Aquel viejo, que había asistido al estreno, removió cielo y tierra para que le organizaran una función especial para la mañana siguiente, y la bronca surgió cuando a Virulazo le dijeron que por razones de protocolo, la función especial debía ser ad-honorem. Y agregó a los gritos siempre: «¡Y diganlé que gratis no bailo para nadie!» Y así fue, aquel viejo era Henry Kissinger.
Por aquel entonces el bailarín tenía 61 años, 5 hijos y seis nietos.
El apodo Virulazo apareció cuando tenía 18 años y jugaba a las bochas por dinero en el fondo de los almacenes de su ciudad, San Justo (ciudad del suburbio de Buenos Aires).
«Los pocos pesos que ganaba mi abuelo en el ferrocarril no alcanzaban, lo ayudé haciendo de todo menos tres cosas: ser alcahuete, rastrero y trepador, los peores defectos que puede tener un hombre. Vendí de todo en la calle, lustré zapatos en las puertas de los quilombos (casas de tolerancia), vendí sandwiches de chorizo, compré pelo en Entre Ríos para traerlo a Buenos Aires y venderlo en las fábricas de pelucas. Después empecé de peón de matadero y terminé como capataz y comprador de hacienda.
« La bohemia es linda pero te cagás de hambre. »

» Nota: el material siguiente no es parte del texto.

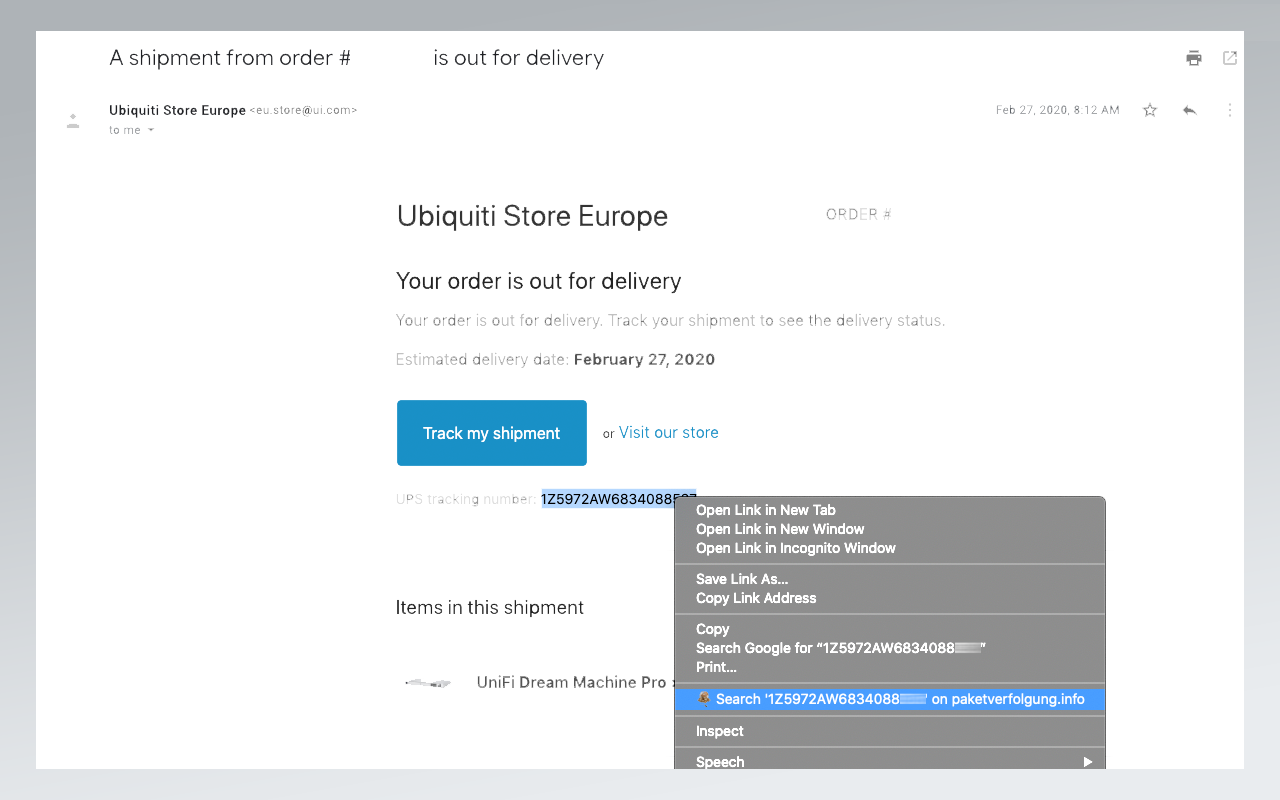
Task: Click the UniFi Dream Machine Pro product thumbnail
Action: pos(428,682)
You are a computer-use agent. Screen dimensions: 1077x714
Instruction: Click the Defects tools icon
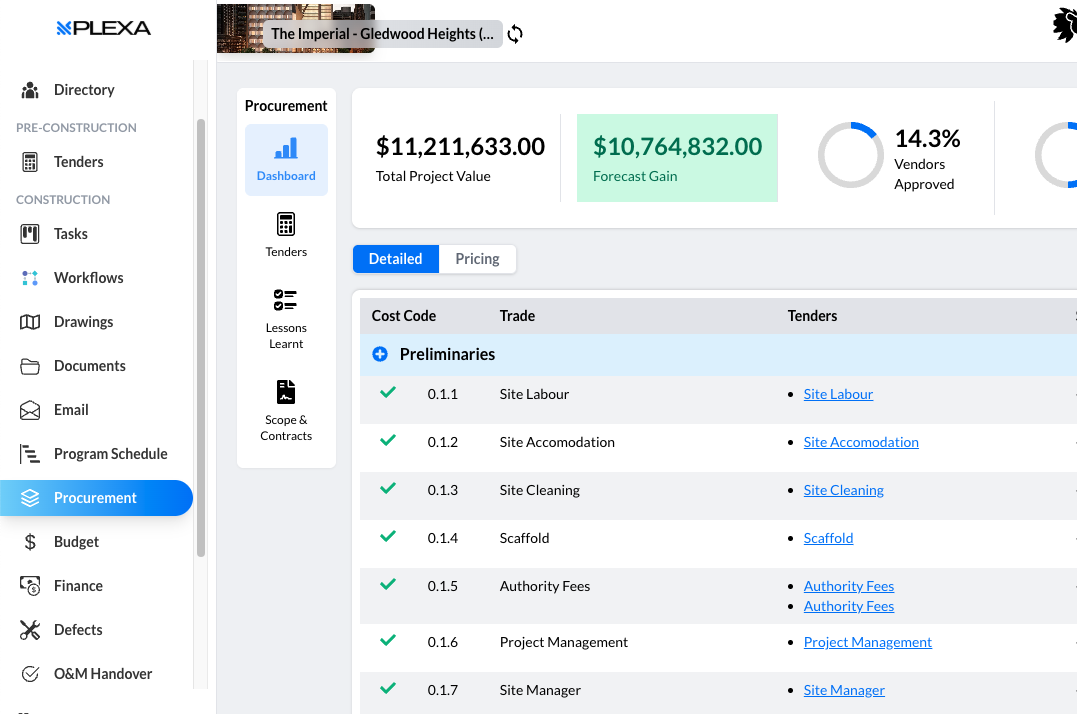click(x=30, y=630)
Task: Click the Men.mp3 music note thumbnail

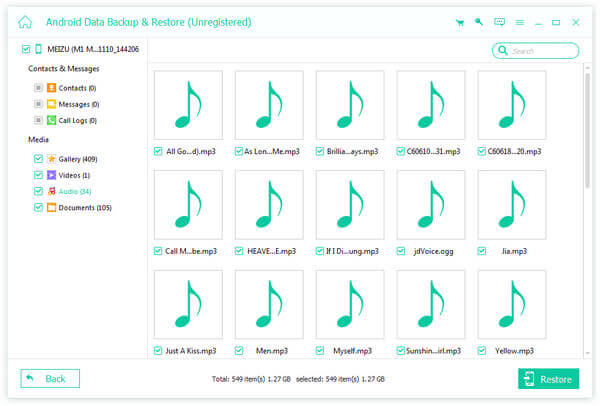Action: click(x=269, y=304)
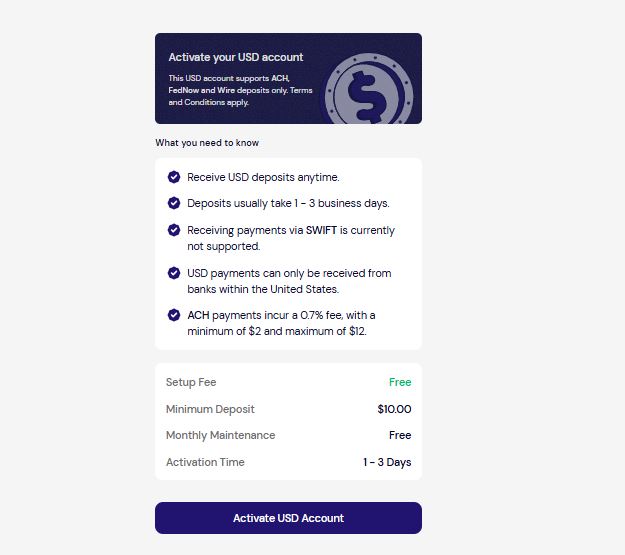Click the Monthly Maintenance Free value
625x555 pixels.
tap(400, 435)
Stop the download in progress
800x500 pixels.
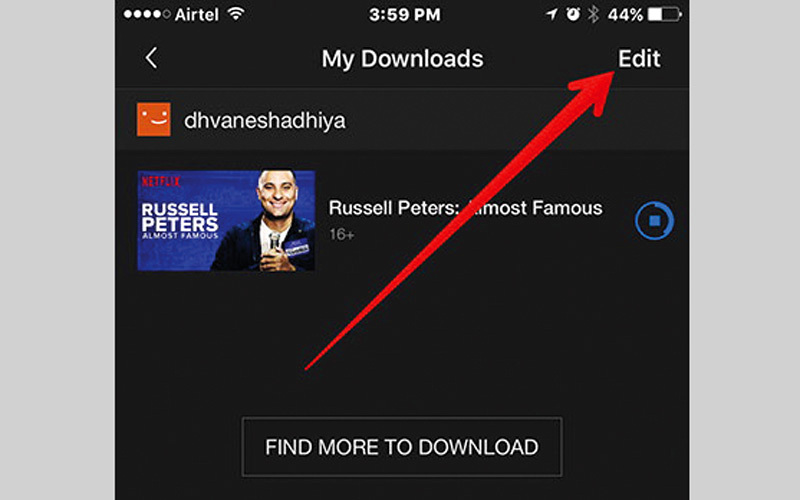[x=654, y=220]
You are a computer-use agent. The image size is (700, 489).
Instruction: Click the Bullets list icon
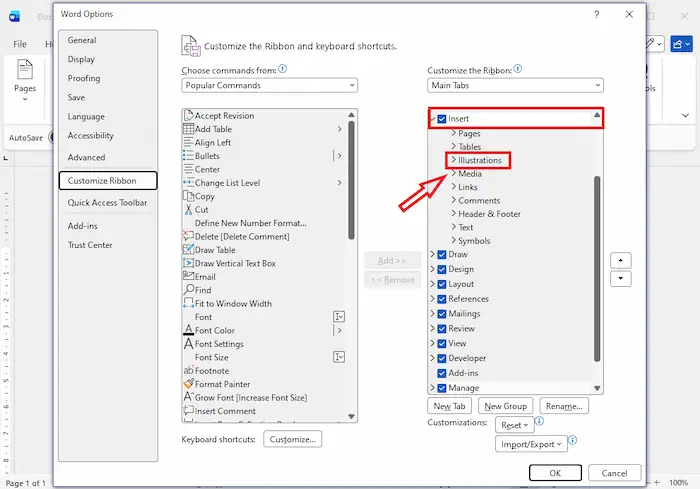pos(188,156)

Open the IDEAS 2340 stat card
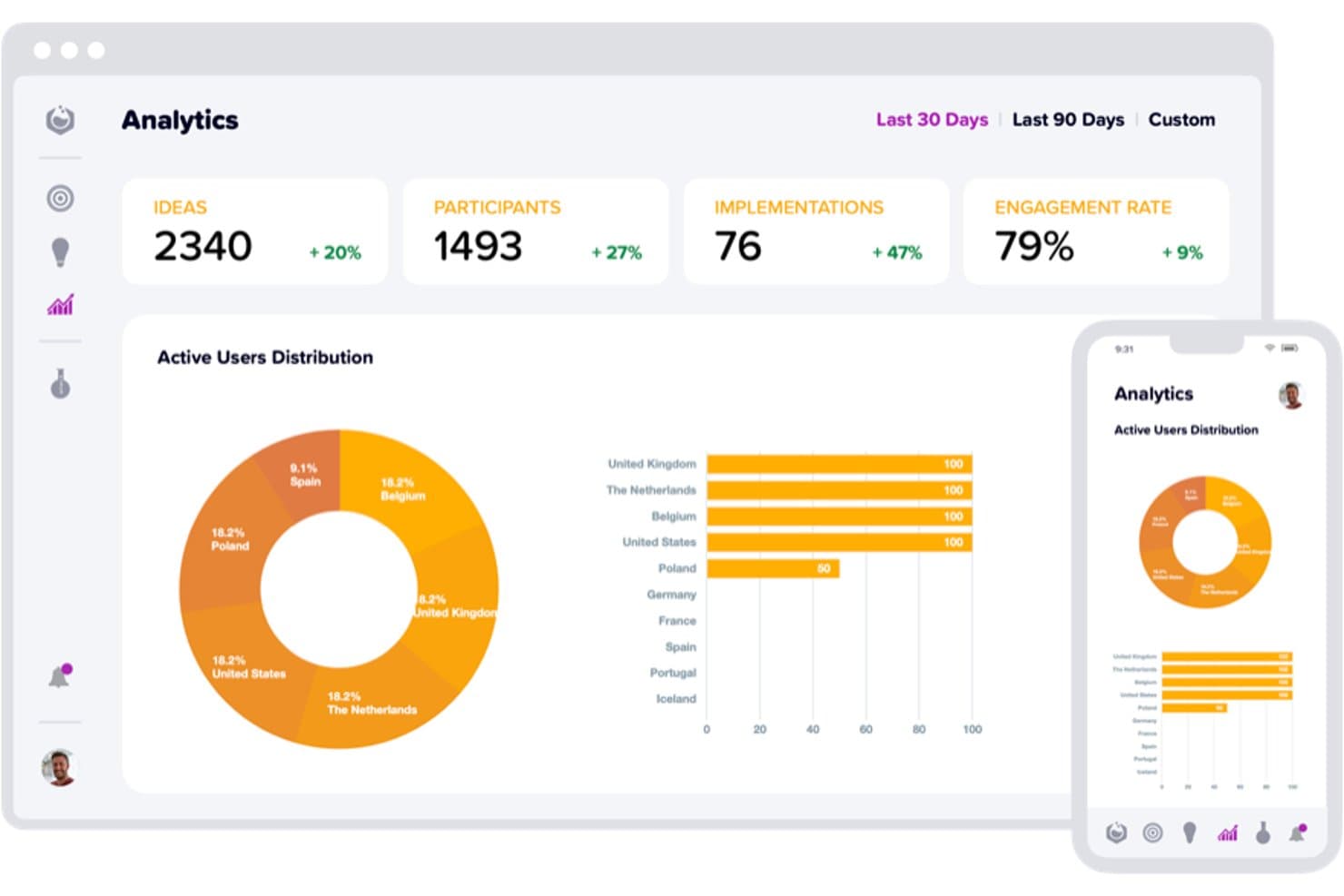pos(255,231)
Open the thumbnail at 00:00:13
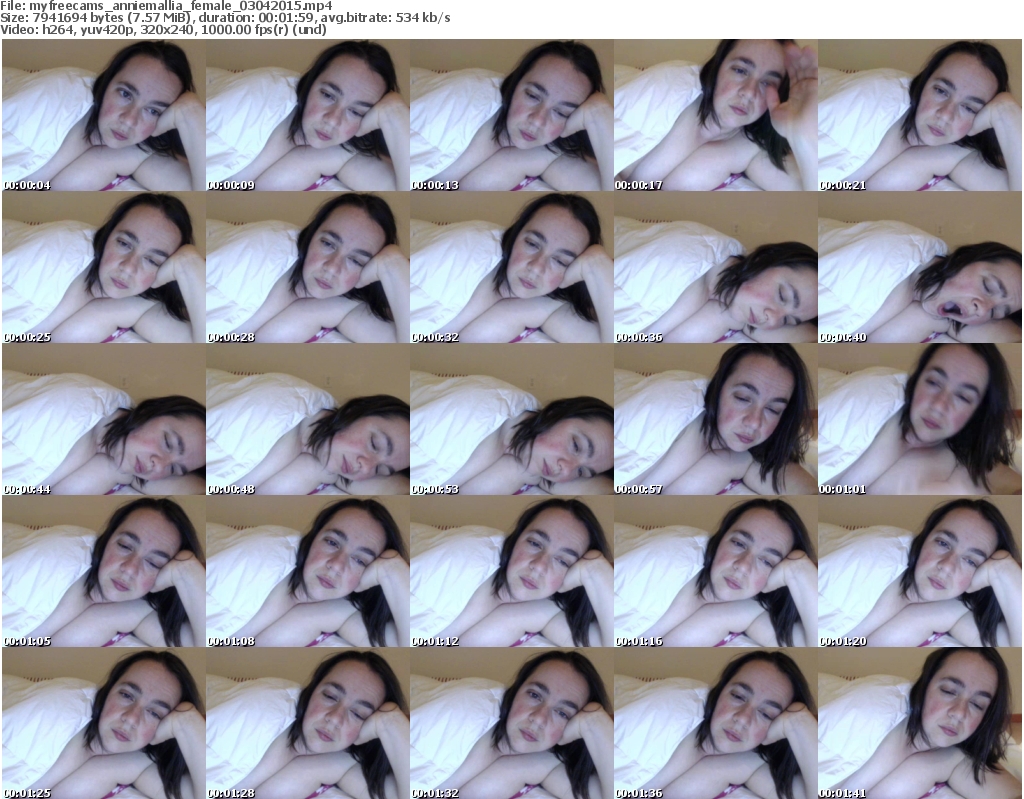The height and width of the screenshot is (799, 1024). [x=510, y=115]
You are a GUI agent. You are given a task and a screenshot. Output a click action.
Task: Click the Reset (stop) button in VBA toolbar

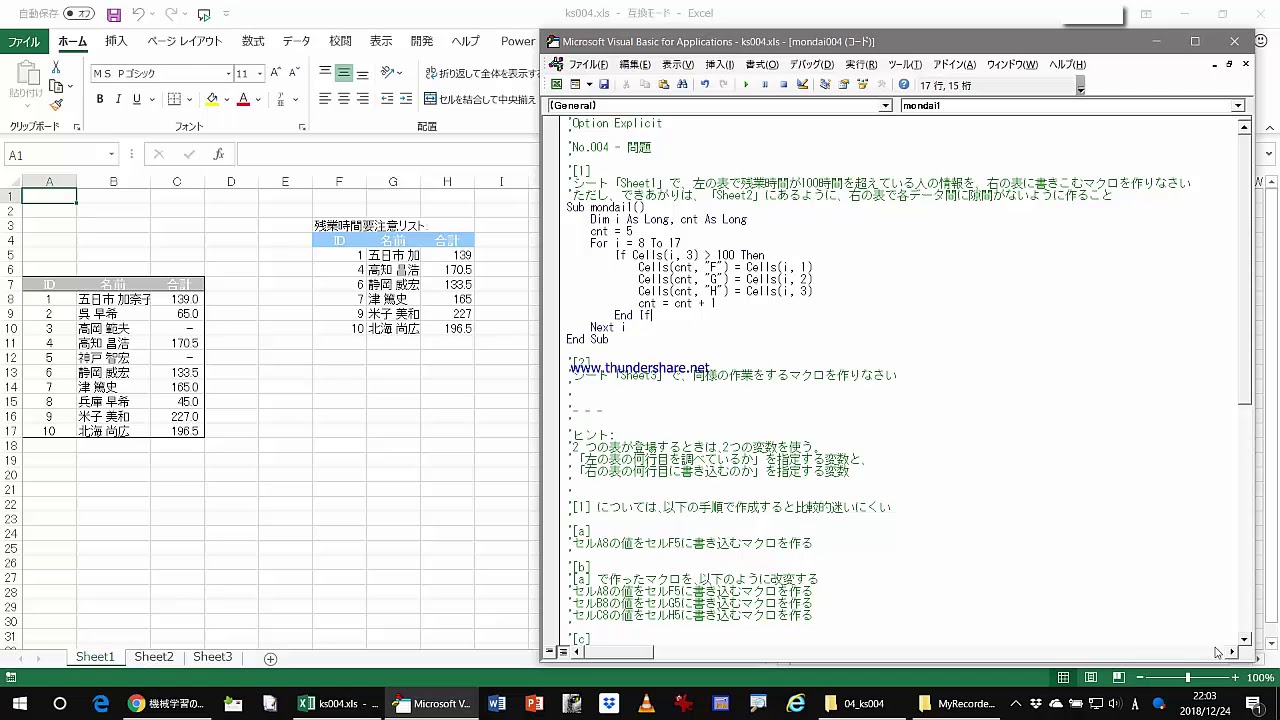783,85
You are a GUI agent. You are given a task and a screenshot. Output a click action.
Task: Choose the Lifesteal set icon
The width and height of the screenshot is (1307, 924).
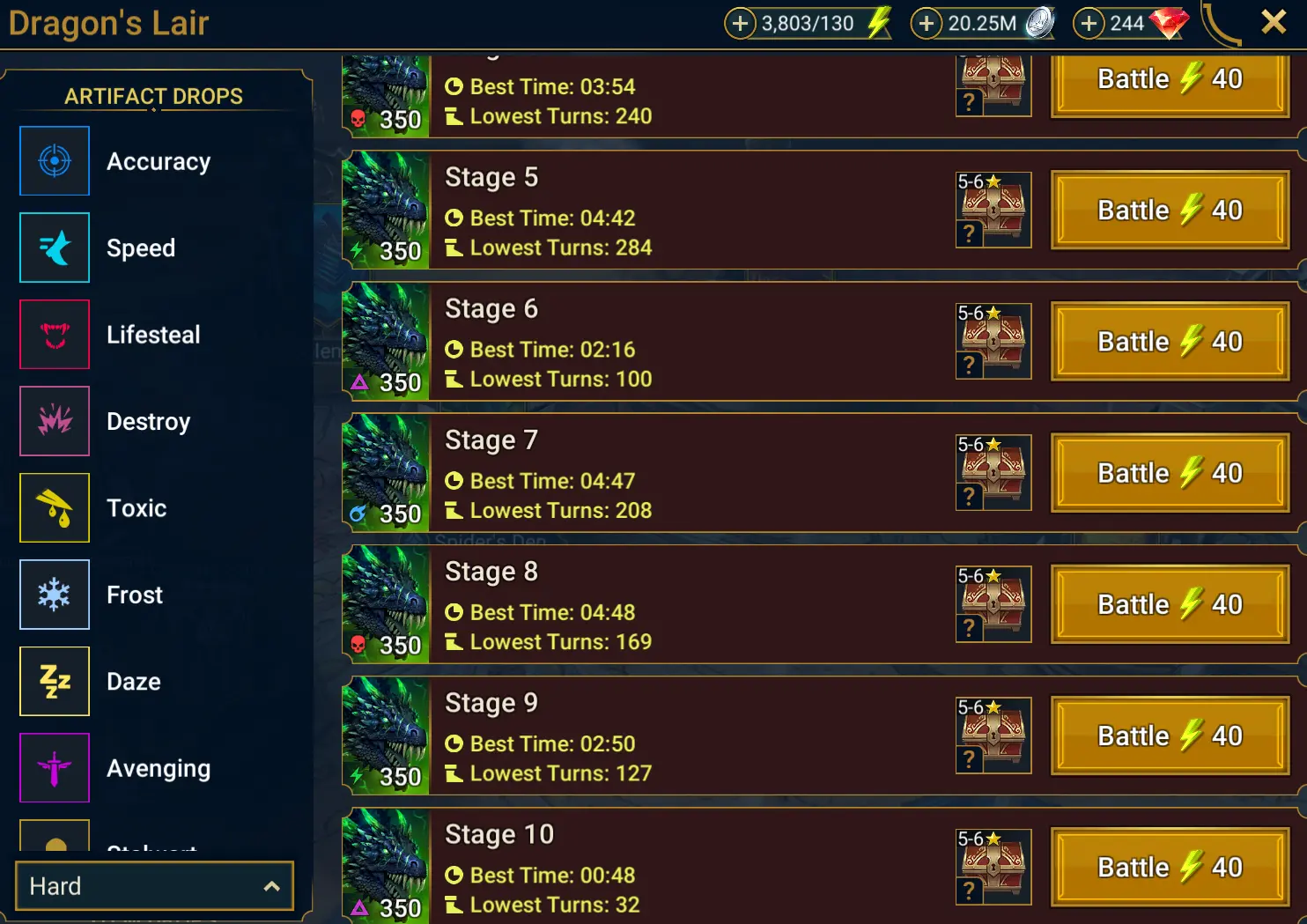[x=55, y=334]
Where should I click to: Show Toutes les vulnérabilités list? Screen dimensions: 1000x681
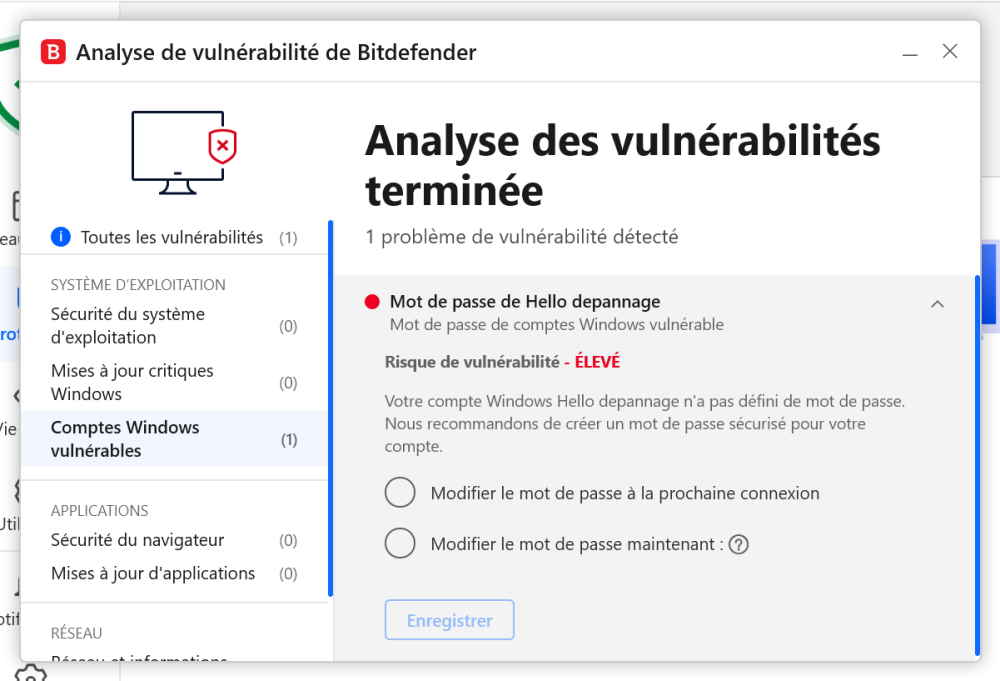click(172, 238)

«Cada gira son cinco o seis meses y para es un sufrimiento, es como estar "encanutado" en Alcatraz. Sufro lo peor que le puede pasar a un hombre, estar solo en la muchedumbre. En Japón me paraba en una esquina y me rodeaban doscientos millones de "ponjas", y no entendía un carajo lo que decían. Entraba en un restaurante, pedía un chorizo y me lo traían con miel, ¡una cosa de locos! Se morfan el pescado crudo como los indios ¡Dejame de joder! Nunca comí tanto pollo y tallarines como en Japón. Hay gente a la que le llamara la atención, pero a mi no. A mi me atrae un buen vino, un asado con los amigos, los jilgueritos que tengo en el fondo de mi casa. »
«En las giras, cuando no actúo, apolillo, no le doy bola a nadie, me llevo un pilón de libritos policiales y de cowboys y así estoy bien. Me jodían con Venecia ¿Pero qué es Venecia? El cementerio de la Chacarita inundado, y que me perdone la Chacarita. A mi me rompen los que por una cuestión de status o snobismo empiezan a los gritos ¡Ay, que bella es Venecia! Bella es la pampa donde podes ver los árboles, los animales, los colores del pasto en la inmensidad, y no una ciudad que se está hundiendo y que cada vez que pasa una góndola con un tano arriba deja una "baranda" que el Riachuelo, al lado de eso es lavanda Atkinson.
«Yo soy un sentimental, no sirvo para estar solo y menos sin una compañera como Elvira. Son 28 años de acostarse y levantarse juntos. Pero es más, porque somos amantes desde hace 44 años. Elvira fue mi primera novia, y por esa cosas de la vida no nos casamos. Cada uno hizo su vida y en 1959 yo ya estaba separado de mi primera mujer. Un día yo andaba arriba de un caballo allá por La Tablada y en eso veo pasar un colectivo con Elvira adentro, le hice señas para que bajara, pero nada, entonces fui galopando detrás del colectivo y al final se bajó porque si no la seguía hasta su casa. Conversamos y aquí estamos.»
«Travolta. Un mariconazo. Lo mismo ese Michel Jackson. Son cosas que no pasan a la historia. Eso no es baile, baile es Fred Astaire y Gene Kelly.»
«Música nueva argentina no escucho ni loco. Son pibes que están vacíos. En el tango uno siempre va a encontrar algo que refleje su vida. ¿Pero alguna vez a alguno se le cayó la novia en un pozo ciego? Eso dicen en una letra esos pibes. Será que ninguno tendrá historias para contar. La gente que se levanta a las seis de la mañana para laburar todo el día, no se la empaqueta. A ese gente hay que darles arte como les daba Gardel.»
Una anécdota: Estando reunido con Anthony Quinn en una fiesta, se le acercó una rubia y pidió bailar con él. Virulazo la complació, y despues le preguntó a A. Quinn "Quien era esa petisa???" (era Madonna…)
«En política nunca me metí, pero siempre voto por la democracia. En este país los militares y los curas son un cáncer... Ah, tengo una fantasía, que cuando me muera sea bailando un tango.»
(Reportaje del periodista Guillermo Alfieri publicado en el diario "Página 12" de Buenos Aires).